Each subsequent lab lands as its own top-level project folder, mirroring the `jaffle_shop/` layout, so you can run them independently in the same workspace.

| Path | Purpose |
|------|---------|
| [`jaffle_shop/`](jaffle_shop/) | Lab 01 — the dbt project: staging + marts models, seeds, macros, tests, packages. |
| [`local_deployment/`](local_deployment/) | Workspace-specific DAB and deploy config. Only the README is tracked; everything else stays local. |
| [`.cursor/rules/`](.cursor/rules/) | Cursor agent guardrails: public-repo compliance, branch conventions, coding standards. |

## Prerequisites

- A Databricks workspace with Unity Catalog enabled
- A SQL Warehouse (Serverless or Classic)
- A catalog and schema you own (or the right to create one)
- [Databricks CLI](https://docs.databricks.com/dev-tools/cli/install.html) v0.218+ configured with a profile
- Python 3.10+
- `dbt-databricks>=1.8.0,<2.0.0`

## Quick start (local dbt run)

```bash
cd jaffle_shop

# 1. Copy the templates -- both copies are gitignored.
cp .env.template .env
cp profiles.yml.example profiles.yml

# 2. Open .env in your editor and fill in REAL values for every variable:
# DATABRICKS_HOST -> https://.cloud.databricks.com
# DATABRICKS_HTTP_PATH -> /sql/1.0/warehouses/
# DATABRICKS_CATALOG ->
# DATABRICKS_SCHEMA -> jaffle_shop (or any schema you own)
# DATABRICKS_TOKEN -> (or use OAuth, see below)
# profiles.yml reads these via env_var() at runtime, so you only fill in .env.

# 3. Install dbt and run.
python -m venv .venv && source .venv/bin/activate
pip install -r requirements.txt

set -a && source .env && set +a # export the env vars to dbt
dbt deps
dbt debug # confirms connection before you run anything
dbt seed --full-refresh --vars '{"load_source_data": true}'
dbt run
dbt test
```

`profiles.yml` and `.env` are gitignored. Never commit them.

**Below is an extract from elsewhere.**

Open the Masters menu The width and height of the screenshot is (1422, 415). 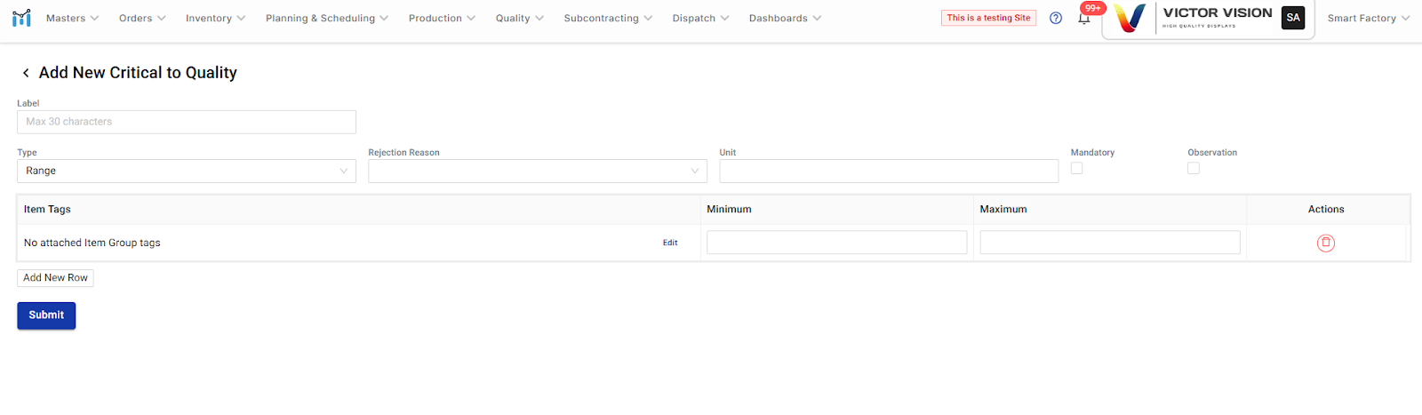(x=72, y=18)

## Optional: deploy as a Lakeflow Job via DAB

The DAB bundle (`databricks.yml` at the repo root) is workspace-specific and therefore gitignored. See [local_deployment/README.md](local_deployment/README.md) for a placeholder bundle you can copy and fill in for your environment.

### Authenticate the CLI

`databricks bundle …` needs a CLI profile that points at the same workspace you're deploying to. The recommended approach is a [service principal](https://docs.databricks.com/dev-tools/auth.html#service-principal-oauth) with an OAuth client_id / client_secret -- no PATs, no expiring tokens. Add a profile to `~/.databrickscfg`:

```ini
[dbt-ws-profile]
host = https://.cloud.databricks.com
client_id =
client_secret =
```

If you'd rather use a PAT for a quick test, replace the OAuth pair with `token = `.

### Validate, deploy, run

From the repo root, pass `--profile` to every bundle command (or set `DATABRICKS_CONFIG_PROFILE=dbt-ws-profile` once for the shell):

```bash
databricks bundle validate --profile=dbt-ws-profile
databricks bundle deploy --profile=dbt-ws-profile
databricks bundle run jaffle_shop_dbt_job --profile=dbt-ws-profile
```

## How to get help

Databricks does not offer official support for this content. For questions or bugs, please open a GitHub issue and the team will help on a best-effort basis.

## Security

Please report security issues per [SECURITY.md](SECURITY.md).

## License

See [LICENSE.md](LICENSE.md) and [NOTICE.md](NOTICE.md). All third-party packages used by this lab are listed in `jaffle_shop/packages.yml` and `jaffle_shop/requirements.txt`; refer to each project's own license.